New guidelines for the management of patients with unstable angina and non-ST-elevation myocardial infarction (termed acute coronary syndromes) have been released by the American College of Cardiology and the American Heart Association. The guidelines were created by a consortium of national experts including a cardiologist from Baylor College of Medicine.

"This important document is an update of the 2007 ACC/AHA guidelines. We examined past recommendations, reviewed the clinical data that accrued since then, and created the most updated set of recommendations that can provide guidance for physician in their patient care," said Dr. Hani Jneid, assistant professor of medicine and interventional cardiologist at Baylor College of Medicine and the Michael E. DeBakey VA Medical Center. Dr. Jneid was part of the 15-member writing group, led by Dr. R. Scott Wright, professor of medicine at the Mayo Clinic.

Leading cause of death

Unstable angina occurs when the heart doesn't get enough blood flow and oxygen, as a result of blockage in one or more of the coronary arteries. This results in chest discomfort, and when prolonged beyond a 20-30 minute period, may progress into myocardial infarction (or a heart attack) with death of heart muscle cells. Those guidelines therefore address one of the most commonly encountered clinical conditions and a leading cause of death and morbidity in the United States and the Western World.

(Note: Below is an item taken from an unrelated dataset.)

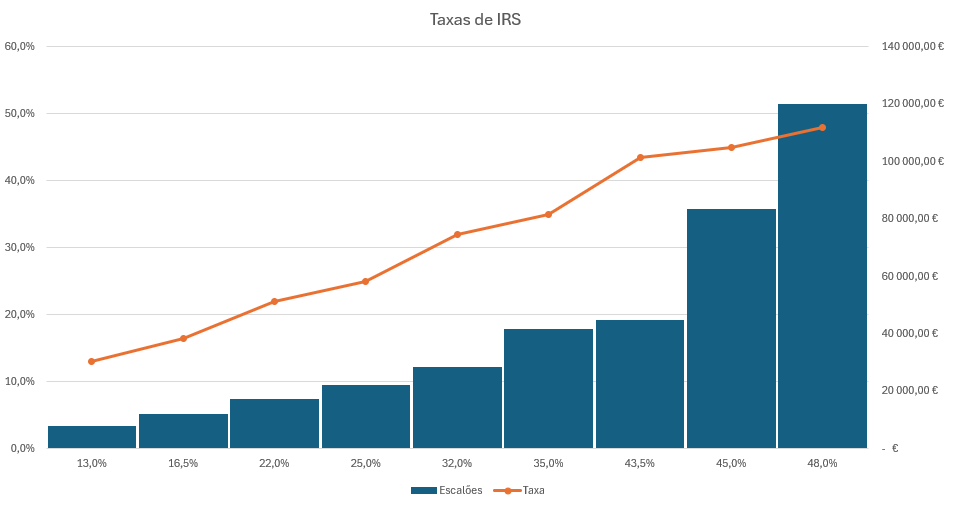Screen dimensions: 953x507
Task: Select the bar above the 45,0% label
Action: (x=731, y=328)
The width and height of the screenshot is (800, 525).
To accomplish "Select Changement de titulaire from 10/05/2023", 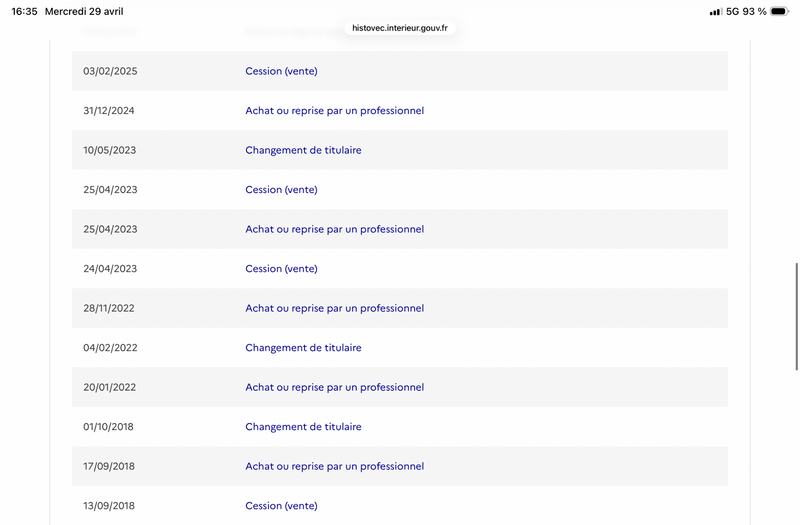I will [x=303, y=150].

Jneid indicated that the guidelines have been updated with a plethora of new recommendations. These include, but are not limited to, recommendations pertinent to early hospital care, such as the timing of cardiac catheterization after an acute coronary syndrome, the use of intravenous anti-platelet and anticoagulant medications, and especially the clinical application of prasugrel, a novel oral anti-platelet drug. New recommendations pertinent to patients with diabetes and chronic kidney disease, as well as recommendations for quality of care and outcome monitoring after an acute coronary syndrome have also been proposed.

Clinically relevant changes

"Our multifaceted group worked tirelessly to review the literature and dissect clinical studies and experimental evidence to come up with the meticulous and clinically relevant changes," Jneid said. "This process of periodically updating Guidelines is very important to patient care, especially in the dynamic and rapidly evolving field of cardiovascular medicine. The careful revisions and scrutiny of the document and the choice of unbiased and balanced team of experts are all a testimony of the high standards set by the ACC and AHA in constructing these guidelines, as supported by report of the Institutes of Medicine last month."

In addition to Drs. Scott and Jneid, the national expert panel is made up of Drs. Jeffrey Anderson, Cynthia Adams, Charles Bridges, A. Michael Lincoff, Donald Casey, Eric Peterson, Steven Ettinger, George Philippides, Francis M Fesmire, Pierre Theroux, Theodore Ganiats, Nanette Wenger and James Zidar. Of note, this guidelines update was created in collaboration with prominent medical organizations, including the American Academy of Family Physicians, the American College of Emergency Physicians, the Society for Cardiac Angiography and Interventions, and the Society of Thoracic Surgeons.

The 2011 focused update will be published in the Journal of the American College of Cardiology and Circulation: Journal of the American Heart Association. It has been released online ahead of print on the ACC and AHA web sites.